Find the line with "Markdown supported icon" in the entries below, then reproduce it and every line after it down to and including the line with "agent. This screenshot has width=1920, height=1080.", exactly.

== INPUT DATA ==
········
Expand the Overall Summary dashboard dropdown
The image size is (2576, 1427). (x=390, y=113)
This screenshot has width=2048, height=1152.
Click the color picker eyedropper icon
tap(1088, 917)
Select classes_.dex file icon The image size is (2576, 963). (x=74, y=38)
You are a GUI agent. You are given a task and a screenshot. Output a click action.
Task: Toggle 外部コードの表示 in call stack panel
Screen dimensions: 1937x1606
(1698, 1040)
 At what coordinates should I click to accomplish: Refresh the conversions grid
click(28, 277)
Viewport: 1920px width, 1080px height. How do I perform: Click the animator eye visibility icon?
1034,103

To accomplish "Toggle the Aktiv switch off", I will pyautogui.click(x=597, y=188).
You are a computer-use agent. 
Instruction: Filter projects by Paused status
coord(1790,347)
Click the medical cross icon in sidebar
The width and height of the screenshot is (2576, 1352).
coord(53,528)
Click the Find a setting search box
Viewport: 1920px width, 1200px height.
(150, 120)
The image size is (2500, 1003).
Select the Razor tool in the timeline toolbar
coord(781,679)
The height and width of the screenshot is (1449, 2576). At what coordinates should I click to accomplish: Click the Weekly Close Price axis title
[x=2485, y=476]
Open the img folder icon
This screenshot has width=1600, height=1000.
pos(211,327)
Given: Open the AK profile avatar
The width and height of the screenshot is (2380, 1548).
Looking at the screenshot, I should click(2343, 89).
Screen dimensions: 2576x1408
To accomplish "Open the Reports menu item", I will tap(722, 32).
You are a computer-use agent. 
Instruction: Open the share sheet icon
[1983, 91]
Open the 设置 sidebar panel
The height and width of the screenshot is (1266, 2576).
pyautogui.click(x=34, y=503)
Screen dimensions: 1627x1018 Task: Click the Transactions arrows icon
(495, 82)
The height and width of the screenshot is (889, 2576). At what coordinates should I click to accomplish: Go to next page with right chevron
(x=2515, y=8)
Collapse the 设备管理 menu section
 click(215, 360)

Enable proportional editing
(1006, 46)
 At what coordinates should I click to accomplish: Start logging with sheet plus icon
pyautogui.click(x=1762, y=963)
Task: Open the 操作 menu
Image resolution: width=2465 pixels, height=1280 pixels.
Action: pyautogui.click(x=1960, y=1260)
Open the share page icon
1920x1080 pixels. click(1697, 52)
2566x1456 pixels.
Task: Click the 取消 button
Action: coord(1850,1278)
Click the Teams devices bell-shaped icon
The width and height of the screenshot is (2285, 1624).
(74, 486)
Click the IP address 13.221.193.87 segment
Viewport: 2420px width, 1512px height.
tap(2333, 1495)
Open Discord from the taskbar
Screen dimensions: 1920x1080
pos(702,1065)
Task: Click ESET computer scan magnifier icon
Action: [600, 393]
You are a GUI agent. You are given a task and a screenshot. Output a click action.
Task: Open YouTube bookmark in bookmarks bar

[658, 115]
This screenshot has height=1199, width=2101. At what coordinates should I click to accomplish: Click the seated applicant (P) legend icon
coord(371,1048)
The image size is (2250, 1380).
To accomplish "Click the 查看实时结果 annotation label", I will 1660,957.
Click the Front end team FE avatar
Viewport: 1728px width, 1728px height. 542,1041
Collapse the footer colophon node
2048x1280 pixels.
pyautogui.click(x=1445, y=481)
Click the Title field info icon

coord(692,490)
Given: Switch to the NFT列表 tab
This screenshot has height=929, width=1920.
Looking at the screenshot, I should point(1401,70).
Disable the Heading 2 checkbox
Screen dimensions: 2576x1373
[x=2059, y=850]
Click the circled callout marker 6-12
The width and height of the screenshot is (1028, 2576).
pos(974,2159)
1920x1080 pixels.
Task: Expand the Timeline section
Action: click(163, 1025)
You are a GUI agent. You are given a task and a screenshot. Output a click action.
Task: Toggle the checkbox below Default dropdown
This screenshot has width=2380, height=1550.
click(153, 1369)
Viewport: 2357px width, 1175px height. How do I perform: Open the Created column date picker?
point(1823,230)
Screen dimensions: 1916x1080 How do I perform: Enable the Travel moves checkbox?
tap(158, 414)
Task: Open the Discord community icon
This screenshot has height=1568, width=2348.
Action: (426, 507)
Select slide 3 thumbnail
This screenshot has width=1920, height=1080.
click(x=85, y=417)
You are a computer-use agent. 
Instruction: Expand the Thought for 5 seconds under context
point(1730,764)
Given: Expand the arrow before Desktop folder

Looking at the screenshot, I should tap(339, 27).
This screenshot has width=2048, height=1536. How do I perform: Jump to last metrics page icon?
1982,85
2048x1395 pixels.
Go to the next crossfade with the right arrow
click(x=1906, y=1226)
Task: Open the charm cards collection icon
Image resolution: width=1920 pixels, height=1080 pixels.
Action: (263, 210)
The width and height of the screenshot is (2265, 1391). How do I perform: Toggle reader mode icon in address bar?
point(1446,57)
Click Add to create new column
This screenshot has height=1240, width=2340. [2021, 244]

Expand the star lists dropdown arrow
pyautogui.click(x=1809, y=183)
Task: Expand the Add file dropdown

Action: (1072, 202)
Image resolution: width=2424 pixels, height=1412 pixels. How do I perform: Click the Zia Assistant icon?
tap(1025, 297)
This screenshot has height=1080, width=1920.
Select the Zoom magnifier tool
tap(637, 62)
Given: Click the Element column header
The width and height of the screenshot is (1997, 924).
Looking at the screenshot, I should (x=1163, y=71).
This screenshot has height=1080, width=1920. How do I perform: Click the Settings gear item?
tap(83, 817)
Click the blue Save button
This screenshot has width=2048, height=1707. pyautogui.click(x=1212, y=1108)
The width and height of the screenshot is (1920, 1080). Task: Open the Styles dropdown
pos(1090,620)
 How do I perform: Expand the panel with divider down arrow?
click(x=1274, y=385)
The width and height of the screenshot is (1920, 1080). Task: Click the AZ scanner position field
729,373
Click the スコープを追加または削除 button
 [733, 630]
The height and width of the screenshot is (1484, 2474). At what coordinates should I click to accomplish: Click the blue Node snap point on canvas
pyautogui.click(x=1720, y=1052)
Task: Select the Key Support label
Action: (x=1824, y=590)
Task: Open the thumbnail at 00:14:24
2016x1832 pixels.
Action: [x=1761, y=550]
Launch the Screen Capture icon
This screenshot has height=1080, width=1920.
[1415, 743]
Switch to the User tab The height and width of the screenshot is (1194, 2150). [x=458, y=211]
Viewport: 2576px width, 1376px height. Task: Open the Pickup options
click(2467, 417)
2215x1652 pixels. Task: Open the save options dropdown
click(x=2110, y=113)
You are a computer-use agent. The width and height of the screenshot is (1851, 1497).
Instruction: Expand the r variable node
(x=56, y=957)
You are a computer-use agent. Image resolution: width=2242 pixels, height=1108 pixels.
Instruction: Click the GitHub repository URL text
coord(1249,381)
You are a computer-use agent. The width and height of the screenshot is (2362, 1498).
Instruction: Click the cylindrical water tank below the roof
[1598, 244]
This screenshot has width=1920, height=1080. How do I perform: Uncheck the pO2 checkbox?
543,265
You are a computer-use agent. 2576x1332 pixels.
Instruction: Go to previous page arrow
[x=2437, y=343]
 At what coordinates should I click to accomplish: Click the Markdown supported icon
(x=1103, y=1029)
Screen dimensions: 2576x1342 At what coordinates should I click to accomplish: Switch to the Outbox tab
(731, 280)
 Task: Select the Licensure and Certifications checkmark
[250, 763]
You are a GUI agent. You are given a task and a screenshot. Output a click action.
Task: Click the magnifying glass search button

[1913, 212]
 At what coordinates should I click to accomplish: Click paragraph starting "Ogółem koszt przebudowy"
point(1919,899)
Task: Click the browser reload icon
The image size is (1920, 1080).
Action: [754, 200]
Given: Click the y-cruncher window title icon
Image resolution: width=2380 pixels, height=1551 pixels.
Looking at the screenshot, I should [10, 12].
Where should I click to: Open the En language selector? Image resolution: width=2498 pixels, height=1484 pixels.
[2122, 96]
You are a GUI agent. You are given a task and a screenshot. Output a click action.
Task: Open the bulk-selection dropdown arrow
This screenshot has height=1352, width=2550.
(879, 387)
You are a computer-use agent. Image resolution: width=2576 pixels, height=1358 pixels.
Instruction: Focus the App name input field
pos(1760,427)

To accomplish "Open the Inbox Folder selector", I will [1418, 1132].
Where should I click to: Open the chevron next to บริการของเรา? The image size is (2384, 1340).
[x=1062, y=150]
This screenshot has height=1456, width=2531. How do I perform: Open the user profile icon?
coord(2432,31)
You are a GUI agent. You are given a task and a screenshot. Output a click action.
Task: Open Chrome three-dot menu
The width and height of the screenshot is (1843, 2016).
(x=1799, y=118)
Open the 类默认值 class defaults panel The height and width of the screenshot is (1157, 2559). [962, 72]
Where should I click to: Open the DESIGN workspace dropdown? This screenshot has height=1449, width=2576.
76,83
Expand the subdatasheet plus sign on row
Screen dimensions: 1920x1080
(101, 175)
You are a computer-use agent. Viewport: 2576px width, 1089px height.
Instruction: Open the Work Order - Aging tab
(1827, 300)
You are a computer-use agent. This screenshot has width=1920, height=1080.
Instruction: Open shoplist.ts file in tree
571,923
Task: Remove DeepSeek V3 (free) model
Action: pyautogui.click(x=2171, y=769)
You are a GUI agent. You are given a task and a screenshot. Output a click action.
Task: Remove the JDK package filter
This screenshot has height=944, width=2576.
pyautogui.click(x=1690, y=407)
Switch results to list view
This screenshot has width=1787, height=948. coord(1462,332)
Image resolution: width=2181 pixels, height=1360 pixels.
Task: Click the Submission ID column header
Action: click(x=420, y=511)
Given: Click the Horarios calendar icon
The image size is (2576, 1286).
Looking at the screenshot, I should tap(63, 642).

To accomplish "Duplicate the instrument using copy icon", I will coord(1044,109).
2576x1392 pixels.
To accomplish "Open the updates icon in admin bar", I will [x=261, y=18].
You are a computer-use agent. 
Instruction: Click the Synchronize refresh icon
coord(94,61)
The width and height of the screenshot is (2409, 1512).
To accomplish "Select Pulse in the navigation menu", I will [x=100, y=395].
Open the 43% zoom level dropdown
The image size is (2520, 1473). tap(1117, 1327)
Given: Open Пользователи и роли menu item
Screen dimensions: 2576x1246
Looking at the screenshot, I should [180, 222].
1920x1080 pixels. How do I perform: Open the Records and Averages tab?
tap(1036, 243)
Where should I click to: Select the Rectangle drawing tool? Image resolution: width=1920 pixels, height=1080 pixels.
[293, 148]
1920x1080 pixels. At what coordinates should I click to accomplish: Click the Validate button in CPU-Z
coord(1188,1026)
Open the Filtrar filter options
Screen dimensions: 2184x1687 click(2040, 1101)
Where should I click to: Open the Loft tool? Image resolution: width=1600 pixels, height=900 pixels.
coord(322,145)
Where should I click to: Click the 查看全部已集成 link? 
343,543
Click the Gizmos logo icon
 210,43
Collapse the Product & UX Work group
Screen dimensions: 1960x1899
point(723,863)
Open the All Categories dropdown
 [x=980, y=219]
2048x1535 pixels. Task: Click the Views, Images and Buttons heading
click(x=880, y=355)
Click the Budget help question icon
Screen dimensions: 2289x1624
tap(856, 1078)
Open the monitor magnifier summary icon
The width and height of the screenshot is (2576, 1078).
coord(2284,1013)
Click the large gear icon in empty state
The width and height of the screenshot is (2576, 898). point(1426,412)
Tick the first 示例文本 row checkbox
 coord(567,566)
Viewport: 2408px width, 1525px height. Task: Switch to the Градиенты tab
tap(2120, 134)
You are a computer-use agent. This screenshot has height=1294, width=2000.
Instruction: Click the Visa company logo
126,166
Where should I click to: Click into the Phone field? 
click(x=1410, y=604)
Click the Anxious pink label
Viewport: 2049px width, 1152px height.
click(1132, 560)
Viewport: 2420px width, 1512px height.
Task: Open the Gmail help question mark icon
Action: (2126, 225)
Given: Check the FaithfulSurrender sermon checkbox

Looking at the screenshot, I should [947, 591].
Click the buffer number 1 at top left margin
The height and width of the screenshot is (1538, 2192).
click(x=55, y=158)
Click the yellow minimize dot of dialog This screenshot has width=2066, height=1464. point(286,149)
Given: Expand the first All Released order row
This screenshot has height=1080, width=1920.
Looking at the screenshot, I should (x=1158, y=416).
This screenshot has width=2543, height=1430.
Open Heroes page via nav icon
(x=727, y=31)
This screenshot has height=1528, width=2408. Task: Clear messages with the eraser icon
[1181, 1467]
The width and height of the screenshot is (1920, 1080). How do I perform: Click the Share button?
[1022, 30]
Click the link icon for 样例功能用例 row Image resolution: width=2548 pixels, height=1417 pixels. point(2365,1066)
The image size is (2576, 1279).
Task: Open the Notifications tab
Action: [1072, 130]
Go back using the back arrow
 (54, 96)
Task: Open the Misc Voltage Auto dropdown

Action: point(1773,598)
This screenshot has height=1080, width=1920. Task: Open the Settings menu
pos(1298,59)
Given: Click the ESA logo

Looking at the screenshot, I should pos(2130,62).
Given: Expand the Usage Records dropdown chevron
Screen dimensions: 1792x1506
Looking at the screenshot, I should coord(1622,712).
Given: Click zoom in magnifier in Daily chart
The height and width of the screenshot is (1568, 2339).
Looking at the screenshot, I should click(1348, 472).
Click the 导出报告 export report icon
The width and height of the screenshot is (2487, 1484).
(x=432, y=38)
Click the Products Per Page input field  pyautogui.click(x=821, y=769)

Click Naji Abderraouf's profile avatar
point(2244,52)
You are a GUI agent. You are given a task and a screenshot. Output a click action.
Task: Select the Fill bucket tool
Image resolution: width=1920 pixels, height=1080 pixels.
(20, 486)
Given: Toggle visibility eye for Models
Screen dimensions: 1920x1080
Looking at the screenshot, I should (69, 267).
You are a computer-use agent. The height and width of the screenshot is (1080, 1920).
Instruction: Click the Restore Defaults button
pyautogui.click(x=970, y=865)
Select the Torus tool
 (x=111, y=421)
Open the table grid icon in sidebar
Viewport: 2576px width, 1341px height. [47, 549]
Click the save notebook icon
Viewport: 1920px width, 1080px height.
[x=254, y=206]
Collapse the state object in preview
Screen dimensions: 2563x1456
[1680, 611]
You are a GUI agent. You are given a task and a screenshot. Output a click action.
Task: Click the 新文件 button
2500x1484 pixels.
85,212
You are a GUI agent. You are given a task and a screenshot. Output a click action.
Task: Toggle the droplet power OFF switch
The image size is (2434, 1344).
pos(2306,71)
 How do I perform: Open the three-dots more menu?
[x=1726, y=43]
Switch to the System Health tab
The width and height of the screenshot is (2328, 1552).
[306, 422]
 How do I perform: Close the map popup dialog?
········
== ANSWER SPACE ==
 At what coordinates should I click to accomplish: Click the Markdown supported icon
(x=1103, y=1029)
Screen dimensions: 2576x1342 At what coordinates should I click to accomplish: Switch to the Outbox tab
(731, 280)
 Task: Select the Licensure and Certifications checkmark
[250, 763]
You are a GUI agent. You are given a task and a screenshot. Output a click action.
Task: Click the magnifying glass search button

[1913, 212]
 At what coordinates should I click to accomplish: Click paragraph starting "Ogółem koszt przebudowy"
point(1919,899)
Task: Click the browser reload icon
The image size is (1920, 1080).
Action: [754, 200]
Given: Click the y-cruncher window title icon
Image resolution: width=2380 pixels, height=1551 pixels.
Looking at the screenshot, I should [10, 12].
Where should I click to: Open the En language selector? Image resolution: width=2498 pixels, height=1484 pixels.
[2122, 96]
You are a GUI agent. You are given a task and a screenshot. Output a click action.
Task: Open the bulk-selection dropdown arrow
This screenshot has height=1352, width=2550.
(879, 387)
You are a computer-use agent. Image resolution: width=2576 pixels, height=1358 pixels.
Instruction: Focus the App name input field
pos(1760,427)

To accomplish "Open the Inbox Folder selector", I will [1418, 1132].
Where should I click to: Open the chevron next to บริการของเรา? The image size is (2384, 1340).
[x=1062, y=150]
This screenshot has height=1456, width=2531. How do I perform: Open the user profile icon?
coord(2432,31)
You are a GUI agent. You are given a task and a screenshot. Output a click action.
Task: Open Chrome three-dot menu
The width and height of the screenshot is (1843, 2016).
(x=1799, y=118)
Open the 类默认值 class defaults panel The height and width of the screenshot is (1157, 2559). [962, 72]
Where should I click to: Open the DESIGN workspace dropdown? This screenshot has height=1449, width=2576.
76,83
Expand the subdatasheet plus sign on row
Screen dimensions: 1920x1080
(101, 175)
You are a computer-use agent. Viewport: 2576px width, 1089px height.
Instruction: Open the Work Order - Aging tab
(1827, 300)
You are a computer-use agent. This screenshot has width=1920, height=1080.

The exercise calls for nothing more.